Punjab National Bank (PNB) is currently trading at 20% discount to its five year average valuation, while the stock has underperformed the Bankex by 40% over last one year reflecting incremental stress in asset quality along with its ballooning restructured assets.
Asset Quality Deterioration Drags Valuation: Punjab National Bank is trading at discount to BoB & UBI mainly on account of higher slippages and restructuring. In earlier interest rate cycle, PNB has mostly traded at premium to its PSU peers on account of its better NIMs & ROE profile.
Credit Cost to Ease: On account of deterioration in its asset book, PNB's credit cost in H1FY13 is the highest for last 10 years. With expected improvement in economy and recovery cycle along with interest rate cuts, the Bank will be the biggest beneficiary.

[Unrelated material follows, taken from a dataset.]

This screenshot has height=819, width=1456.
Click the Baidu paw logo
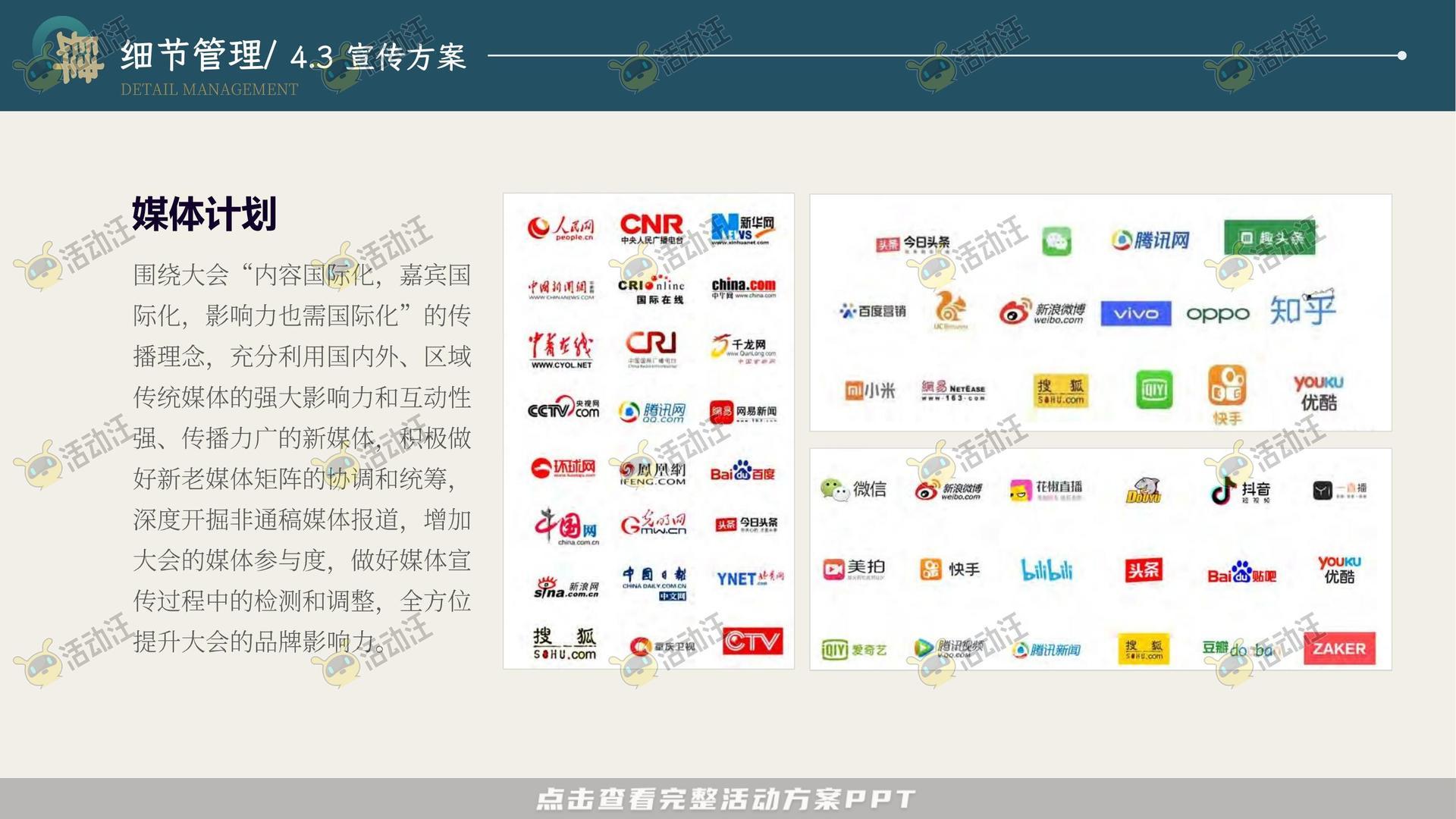coord(742,472)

Best-in-Class NIMs: Despite higher slippages and credit cost during the year, the Bank managed to make RoA of >1% & RoE of >16% in H1FY13, on account of high margin profile. Even after the slide, the Bank makes NIMs of >3.5%, backed by healthy CASA, as it operates in cash-rich northern belt.
Outlook & Valuation
At the CMP, the stock trades at 4.9x & 4.3x FY14E & FY15E earnings, and at 1.0x & 0.9x P/ABV FY14E & FY15E, respectively. Based on 20% discount to its historical mean valuation implying 1.0x P/ABV FY15E, we upgrade our recommendation on Punjab National Bank to "BUY" from "SELL" with upwardly revised target price of Rs. 1,045 per share (from Rs. 695 earlier).